Da aber die Europäische Polizei und auch das Office of High Representative, also die internationale Gemeinschaft in Bosnien und Herzegowina, den Gang der Dinge überwacht, wird diese Einflussnahme möglicherweise erfolglos sein. Das kann aber niemand mit Bestimmtheit sagen, denn auch die Institutionen der internationalen Gemeinschaft sind anfällig für Einflussnahmen von außen.

Dodik ist aber auf jeden Fall in Schwierigkeiten. Und so versucht er mittels seines Freundes Zeljko Kopanja, dem Chefredakteur der in Banja Luka erscheinenden Zeitung Nezavisne Novine, und des Fernsehens der serbischen Teilrepublik, die Angriffe auf ihn als "Angriffe auf alle Serben" hinzustellen. Er droht sogar damit, eine Massenbewegung zur Verteidigung der serbischen Teilrepublik ins Leben zu rufen. Und er versucht in die ohnehin nationalistische orthodoxe Kirche einzugreifen. Gegen dialogbereite und reformerische Priester gerichtet, spendete Dodik kürzlich große Geldsummen für deren extrem-nationalistische Gegenspieler im Klerus.

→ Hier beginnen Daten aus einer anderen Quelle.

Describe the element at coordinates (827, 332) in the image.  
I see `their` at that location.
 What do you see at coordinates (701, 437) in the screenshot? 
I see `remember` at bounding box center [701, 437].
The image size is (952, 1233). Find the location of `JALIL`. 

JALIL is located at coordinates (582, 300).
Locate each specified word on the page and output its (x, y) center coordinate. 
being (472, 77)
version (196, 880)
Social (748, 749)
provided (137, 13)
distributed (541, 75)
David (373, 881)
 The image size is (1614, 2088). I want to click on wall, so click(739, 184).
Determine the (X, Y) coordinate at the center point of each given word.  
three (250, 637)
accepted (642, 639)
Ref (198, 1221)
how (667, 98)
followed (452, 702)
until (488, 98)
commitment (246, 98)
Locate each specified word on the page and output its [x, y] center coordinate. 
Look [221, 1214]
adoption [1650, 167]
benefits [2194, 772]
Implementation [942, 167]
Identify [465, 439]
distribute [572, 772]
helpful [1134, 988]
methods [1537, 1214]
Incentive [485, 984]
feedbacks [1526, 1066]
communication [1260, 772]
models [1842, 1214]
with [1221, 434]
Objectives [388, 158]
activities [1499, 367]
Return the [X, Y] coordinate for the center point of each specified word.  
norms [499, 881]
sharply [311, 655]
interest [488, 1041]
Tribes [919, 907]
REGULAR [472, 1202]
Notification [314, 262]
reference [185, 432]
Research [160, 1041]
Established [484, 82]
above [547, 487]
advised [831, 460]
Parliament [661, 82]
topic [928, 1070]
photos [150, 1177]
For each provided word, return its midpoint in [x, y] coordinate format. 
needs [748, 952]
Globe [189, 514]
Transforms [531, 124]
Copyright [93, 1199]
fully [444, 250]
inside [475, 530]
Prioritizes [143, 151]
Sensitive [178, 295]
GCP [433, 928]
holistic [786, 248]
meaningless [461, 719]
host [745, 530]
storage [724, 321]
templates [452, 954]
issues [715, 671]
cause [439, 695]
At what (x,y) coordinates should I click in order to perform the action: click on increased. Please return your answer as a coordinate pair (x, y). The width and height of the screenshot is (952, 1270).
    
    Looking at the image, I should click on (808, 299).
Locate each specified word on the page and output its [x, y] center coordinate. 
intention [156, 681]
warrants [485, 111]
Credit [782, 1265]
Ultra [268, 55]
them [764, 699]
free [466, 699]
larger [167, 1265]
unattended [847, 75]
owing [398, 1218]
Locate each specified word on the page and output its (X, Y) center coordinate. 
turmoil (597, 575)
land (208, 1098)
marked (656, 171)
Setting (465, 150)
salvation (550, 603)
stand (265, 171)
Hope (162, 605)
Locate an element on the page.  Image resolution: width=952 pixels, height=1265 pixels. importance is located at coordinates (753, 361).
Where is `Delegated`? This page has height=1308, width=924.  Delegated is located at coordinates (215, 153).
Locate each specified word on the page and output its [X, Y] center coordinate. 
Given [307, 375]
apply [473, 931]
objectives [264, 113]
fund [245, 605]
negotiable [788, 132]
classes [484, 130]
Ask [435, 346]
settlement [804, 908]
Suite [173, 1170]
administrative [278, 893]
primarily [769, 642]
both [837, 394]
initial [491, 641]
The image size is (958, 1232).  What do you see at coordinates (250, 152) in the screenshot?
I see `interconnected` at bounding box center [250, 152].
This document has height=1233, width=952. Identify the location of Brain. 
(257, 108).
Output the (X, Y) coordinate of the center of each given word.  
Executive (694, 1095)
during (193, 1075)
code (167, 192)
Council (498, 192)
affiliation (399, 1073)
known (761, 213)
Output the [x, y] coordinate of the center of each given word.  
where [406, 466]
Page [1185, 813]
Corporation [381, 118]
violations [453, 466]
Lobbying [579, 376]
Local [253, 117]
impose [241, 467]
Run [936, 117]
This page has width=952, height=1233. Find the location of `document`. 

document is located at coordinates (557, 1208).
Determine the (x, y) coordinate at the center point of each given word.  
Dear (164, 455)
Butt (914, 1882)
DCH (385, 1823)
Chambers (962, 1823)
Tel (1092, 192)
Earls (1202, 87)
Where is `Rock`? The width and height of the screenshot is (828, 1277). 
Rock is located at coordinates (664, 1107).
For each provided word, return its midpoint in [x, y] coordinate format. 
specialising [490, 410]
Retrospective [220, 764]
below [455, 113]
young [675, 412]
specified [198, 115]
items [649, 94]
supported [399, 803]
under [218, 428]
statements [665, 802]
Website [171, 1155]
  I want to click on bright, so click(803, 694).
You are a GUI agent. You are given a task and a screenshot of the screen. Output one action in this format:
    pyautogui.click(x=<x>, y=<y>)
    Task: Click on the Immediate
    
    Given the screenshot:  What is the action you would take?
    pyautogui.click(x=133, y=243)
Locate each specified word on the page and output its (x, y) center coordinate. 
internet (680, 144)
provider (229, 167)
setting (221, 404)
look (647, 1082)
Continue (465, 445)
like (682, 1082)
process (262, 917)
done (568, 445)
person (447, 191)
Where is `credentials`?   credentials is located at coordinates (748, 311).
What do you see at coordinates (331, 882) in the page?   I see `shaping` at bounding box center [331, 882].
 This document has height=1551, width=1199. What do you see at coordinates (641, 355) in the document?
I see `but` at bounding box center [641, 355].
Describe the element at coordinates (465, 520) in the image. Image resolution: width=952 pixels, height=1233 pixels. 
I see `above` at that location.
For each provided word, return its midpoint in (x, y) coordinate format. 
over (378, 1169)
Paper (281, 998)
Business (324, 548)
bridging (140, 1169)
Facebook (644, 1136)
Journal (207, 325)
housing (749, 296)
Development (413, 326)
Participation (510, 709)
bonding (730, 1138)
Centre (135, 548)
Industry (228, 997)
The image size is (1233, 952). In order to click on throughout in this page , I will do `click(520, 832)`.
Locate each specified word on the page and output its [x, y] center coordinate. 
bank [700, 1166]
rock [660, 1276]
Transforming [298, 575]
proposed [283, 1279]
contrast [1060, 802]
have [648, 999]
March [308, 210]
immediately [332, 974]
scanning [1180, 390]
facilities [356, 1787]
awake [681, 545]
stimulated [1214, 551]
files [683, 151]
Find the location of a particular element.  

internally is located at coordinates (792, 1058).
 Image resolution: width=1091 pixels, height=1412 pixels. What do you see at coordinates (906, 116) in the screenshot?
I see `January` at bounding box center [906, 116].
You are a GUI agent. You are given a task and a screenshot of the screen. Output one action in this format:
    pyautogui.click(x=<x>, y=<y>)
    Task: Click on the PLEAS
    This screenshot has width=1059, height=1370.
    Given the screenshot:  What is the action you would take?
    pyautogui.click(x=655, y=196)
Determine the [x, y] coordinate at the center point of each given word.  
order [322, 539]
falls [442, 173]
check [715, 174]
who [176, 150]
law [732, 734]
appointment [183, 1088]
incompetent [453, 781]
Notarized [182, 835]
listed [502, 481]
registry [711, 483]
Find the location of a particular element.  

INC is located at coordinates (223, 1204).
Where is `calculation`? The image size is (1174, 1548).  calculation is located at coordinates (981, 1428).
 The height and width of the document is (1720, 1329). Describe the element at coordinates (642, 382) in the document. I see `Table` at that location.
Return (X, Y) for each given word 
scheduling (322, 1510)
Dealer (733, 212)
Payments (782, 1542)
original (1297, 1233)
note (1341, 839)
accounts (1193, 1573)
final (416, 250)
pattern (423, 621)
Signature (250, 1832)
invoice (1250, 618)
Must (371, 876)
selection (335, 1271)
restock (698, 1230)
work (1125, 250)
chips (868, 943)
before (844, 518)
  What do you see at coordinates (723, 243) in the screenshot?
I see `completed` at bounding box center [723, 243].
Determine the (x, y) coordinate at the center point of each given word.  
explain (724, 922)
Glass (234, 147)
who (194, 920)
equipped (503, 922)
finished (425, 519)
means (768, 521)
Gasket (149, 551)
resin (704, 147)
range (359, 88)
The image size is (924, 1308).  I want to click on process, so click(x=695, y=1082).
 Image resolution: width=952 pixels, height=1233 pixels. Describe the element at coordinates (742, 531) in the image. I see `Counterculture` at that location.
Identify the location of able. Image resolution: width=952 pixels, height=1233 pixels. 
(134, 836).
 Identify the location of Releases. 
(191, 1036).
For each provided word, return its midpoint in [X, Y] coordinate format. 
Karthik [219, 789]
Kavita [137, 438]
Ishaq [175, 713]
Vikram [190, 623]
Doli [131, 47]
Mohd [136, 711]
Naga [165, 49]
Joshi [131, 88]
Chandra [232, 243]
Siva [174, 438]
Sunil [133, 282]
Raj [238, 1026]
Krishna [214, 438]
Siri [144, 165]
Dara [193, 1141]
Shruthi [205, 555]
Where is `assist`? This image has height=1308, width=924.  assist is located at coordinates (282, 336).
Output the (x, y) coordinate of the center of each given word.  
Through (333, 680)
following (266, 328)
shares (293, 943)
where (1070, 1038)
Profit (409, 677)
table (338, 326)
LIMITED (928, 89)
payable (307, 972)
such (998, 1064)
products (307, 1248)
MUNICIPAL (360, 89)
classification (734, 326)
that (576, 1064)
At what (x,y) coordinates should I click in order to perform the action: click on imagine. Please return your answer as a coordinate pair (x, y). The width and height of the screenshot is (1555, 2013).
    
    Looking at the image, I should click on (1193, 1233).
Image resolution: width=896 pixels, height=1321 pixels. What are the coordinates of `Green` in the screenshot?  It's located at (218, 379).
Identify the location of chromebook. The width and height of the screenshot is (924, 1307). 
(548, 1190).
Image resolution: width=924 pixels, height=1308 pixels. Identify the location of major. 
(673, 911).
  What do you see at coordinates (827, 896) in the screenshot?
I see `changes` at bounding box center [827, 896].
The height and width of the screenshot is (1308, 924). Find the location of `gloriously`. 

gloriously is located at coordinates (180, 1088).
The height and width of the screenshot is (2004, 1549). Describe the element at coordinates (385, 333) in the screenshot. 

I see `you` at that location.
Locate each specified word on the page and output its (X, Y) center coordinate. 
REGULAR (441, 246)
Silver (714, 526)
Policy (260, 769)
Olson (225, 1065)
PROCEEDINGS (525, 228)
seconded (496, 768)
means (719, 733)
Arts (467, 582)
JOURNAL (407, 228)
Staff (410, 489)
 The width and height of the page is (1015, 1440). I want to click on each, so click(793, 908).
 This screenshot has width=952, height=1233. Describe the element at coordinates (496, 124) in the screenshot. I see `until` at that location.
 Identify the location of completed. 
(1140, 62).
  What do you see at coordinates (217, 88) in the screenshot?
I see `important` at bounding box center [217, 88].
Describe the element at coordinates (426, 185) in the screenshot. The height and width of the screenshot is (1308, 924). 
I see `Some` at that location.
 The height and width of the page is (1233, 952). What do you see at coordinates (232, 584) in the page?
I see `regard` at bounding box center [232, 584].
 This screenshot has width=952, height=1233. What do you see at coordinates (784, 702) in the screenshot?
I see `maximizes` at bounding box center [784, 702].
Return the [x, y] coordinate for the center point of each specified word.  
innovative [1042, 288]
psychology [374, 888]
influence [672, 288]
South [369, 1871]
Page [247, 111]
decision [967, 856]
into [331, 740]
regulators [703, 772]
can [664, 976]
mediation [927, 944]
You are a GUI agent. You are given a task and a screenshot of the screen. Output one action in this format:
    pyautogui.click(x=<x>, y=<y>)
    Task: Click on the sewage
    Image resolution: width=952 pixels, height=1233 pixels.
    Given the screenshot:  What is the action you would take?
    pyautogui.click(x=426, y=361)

Dodik hat sich eine starke Machtposition aufgebaut: eine absolute Mehrheit im Parlament, eine hörige Presse, einen gefügigen Staatsapparat und eine bisher schwache Opposition. Doch die wird stärker - der Vorsitzende der einflussreichen serbischen Veteranenorganisation sagte gegenüber "60 Minuten", niemand dürfe sich anmaßen, die "Republika Srpska" und die eigene Person gleichzusetzen.

Auch die ehemaligen Soldaten gehen auf Distanz. Bei den Serben und den Bosniaken-Muslimen. Bosniakische Veteranen besetzten des Parlament der bosniakisch-kroatischen Föderation. Die sozialen Probleme haben sich mit der Weltwirtschaftskrise verschärft. Entlassungen, Streiks und soziale Unruhe greift um sich. Tausende demonstrierten letzte Woche in Tuzla.

Dodik, der Sarajevo als "bosnisches Teheran" bezeichnet und ständig von "muslimischem Terrorismus" in Bosnien faselt, und Ceric, für den Dodik ein "Spalter Bosniens" ist, sind eigentlich Antipoden. Beide, Dodik und Ceric, brauchen jedoch einander - um als gegenseitiges Feindbild die eigenen Schäfchen zusammenzuhalten.

Aber hinsichtlich "60 Minuten" sind sie sich einig. Jetzt verteidigt Dodik sogar seinen Gegner Ceric gegen die Journalisten. Zum Gaudium eines immer größer werdenden Publikums. Jeden Montagabend.